The legal move by Talon International Inc. comes at the same time that a London, Ont. doctor is seeking $750,000 in damages for “misrepresentation,” unless he can get back deposits on the hotel suite he bought in the ill-fated project back in 2009.

The court wrangling is just the latest round of problems to curse the celebrity hotel and condo project at Bay and Adelaide Sts.

Dozens of purchasers of suites in the 65-storey luxury hotel are now trying to get deposits back and renege on final payments averaging over $500,000.

Other buyers, some too frightened of the legal ramifications to walk away from deals penned up to seven years ago, say they are finding themselves in a crippling Catch-22 — unable to sell the units or secure mortgages on balances due to Talon Nov. 29.
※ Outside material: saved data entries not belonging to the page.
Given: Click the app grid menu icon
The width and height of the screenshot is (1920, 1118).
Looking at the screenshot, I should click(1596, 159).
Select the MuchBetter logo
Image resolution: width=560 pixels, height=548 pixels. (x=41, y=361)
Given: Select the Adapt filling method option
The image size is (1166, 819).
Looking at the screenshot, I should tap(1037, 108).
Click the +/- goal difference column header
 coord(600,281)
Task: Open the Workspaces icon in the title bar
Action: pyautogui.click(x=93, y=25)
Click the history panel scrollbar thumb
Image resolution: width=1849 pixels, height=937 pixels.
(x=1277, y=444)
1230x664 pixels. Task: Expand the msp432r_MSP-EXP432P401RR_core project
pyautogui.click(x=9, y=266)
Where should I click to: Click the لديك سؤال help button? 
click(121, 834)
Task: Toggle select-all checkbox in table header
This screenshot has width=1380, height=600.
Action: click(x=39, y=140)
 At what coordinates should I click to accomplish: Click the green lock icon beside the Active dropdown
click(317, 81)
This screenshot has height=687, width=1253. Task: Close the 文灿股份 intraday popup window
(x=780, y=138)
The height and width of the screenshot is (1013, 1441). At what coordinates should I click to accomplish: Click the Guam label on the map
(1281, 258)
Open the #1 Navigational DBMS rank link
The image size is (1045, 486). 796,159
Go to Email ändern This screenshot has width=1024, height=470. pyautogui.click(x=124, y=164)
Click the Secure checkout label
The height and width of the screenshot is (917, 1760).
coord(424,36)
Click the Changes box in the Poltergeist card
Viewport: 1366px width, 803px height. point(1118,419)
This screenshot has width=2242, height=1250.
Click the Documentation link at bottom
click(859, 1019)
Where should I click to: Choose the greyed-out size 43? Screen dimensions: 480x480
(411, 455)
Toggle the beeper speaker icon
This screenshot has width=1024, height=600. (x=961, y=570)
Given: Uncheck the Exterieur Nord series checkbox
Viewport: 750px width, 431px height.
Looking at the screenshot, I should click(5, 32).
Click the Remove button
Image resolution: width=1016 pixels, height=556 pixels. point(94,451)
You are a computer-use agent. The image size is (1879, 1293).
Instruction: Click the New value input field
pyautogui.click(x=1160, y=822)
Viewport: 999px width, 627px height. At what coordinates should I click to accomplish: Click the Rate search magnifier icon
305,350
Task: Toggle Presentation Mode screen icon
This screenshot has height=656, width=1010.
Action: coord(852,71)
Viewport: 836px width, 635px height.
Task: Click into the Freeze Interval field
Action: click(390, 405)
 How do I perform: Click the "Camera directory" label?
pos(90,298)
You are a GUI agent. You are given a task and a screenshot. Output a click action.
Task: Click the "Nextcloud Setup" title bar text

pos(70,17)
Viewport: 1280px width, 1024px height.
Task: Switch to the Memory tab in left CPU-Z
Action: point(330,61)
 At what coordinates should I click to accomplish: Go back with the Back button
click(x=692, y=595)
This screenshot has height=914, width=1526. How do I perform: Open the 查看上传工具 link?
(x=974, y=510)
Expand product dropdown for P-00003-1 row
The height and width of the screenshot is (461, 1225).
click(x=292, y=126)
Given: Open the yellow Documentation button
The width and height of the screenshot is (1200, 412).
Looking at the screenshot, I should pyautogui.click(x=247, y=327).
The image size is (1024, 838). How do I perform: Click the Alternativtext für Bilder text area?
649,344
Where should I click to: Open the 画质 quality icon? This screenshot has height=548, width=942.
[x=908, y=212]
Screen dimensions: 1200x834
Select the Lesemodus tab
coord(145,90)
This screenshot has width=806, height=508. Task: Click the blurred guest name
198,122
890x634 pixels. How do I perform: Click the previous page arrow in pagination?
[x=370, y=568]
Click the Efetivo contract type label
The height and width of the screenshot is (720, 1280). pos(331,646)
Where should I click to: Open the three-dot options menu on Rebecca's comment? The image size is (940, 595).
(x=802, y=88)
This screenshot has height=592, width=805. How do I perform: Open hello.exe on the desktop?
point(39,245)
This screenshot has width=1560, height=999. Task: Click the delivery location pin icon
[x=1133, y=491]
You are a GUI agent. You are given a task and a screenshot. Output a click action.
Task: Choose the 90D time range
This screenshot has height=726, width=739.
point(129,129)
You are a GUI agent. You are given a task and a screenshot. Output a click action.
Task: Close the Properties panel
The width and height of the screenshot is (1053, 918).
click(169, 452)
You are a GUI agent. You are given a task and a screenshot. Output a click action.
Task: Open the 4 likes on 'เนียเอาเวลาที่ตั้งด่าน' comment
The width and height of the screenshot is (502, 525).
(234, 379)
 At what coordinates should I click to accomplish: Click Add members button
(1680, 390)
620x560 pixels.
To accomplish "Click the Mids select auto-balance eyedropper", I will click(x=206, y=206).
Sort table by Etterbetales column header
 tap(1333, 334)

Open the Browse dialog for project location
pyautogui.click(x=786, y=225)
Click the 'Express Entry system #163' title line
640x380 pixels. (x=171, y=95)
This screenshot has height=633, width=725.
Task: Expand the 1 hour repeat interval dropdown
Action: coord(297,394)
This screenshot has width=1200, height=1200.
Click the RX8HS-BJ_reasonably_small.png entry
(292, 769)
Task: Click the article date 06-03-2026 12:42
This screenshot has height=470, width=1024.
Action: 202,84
“One mortgage company asked me, ‘How could I give you a mortgage on a property that is losing money every single day?” said one devastated buyer, a blue-collar worker who borrowed the $175,000 down payment from his immigrant parents and owes $750,000 at month’s end.

“It’s very scary,” says the GTA resident, one of about a dozen investors who spoke to The Star on condition their names not be used.

Most were caught up in the get-rich-quick mentality of Toronto’s booming condo market and intended to flip the units or use them to generate retirement income.

Talon has been facing an escalating buyer revolt since last February as the glitzy Trump Hotel set to open and buyers found out that maintenance fees, property taxes and other incidentals on the project’s 276 hotel-condo units had skyrocketed from Talon’s earlier projections.

Emergency doctor Ganesh Ram alleges in his lawsuit that his costs jumped 40 per cent, with property taxes alone (the hotel-condos are considered commercial rather than residential units) now at $30,000 a year. While revenues from the hotel were meant to more than offset those kind of costs, buyers say they’ve been told hotel occupancy is running anywhere from 10 to 50 per cent and room rates are averaging about $300 per night instead of the $600 and up Talon had originally touted.

Based on the startling new numbers, buyers have alerted Talon they plan to rescind their deals, citing the fee hikes as a “material change” under the Condominium Act.

Talon’s lawsuits, filed in Newmarket’s Ontario Superior Court of Justice in the summer, are seeking a declaration from the court that they aren’t a material change and that deals must stand.

Talon refused to discuss details of the lawsuits. None of the buyers named in the suits would speak publicly.

“Purchasers that entered into agreements of purchase and sale with Talon are not amateurs. The purchasers made these commercial investments in the light of day and presumably on the advice of their legal counsel,” Talon told The Star in an email through its public relations firm.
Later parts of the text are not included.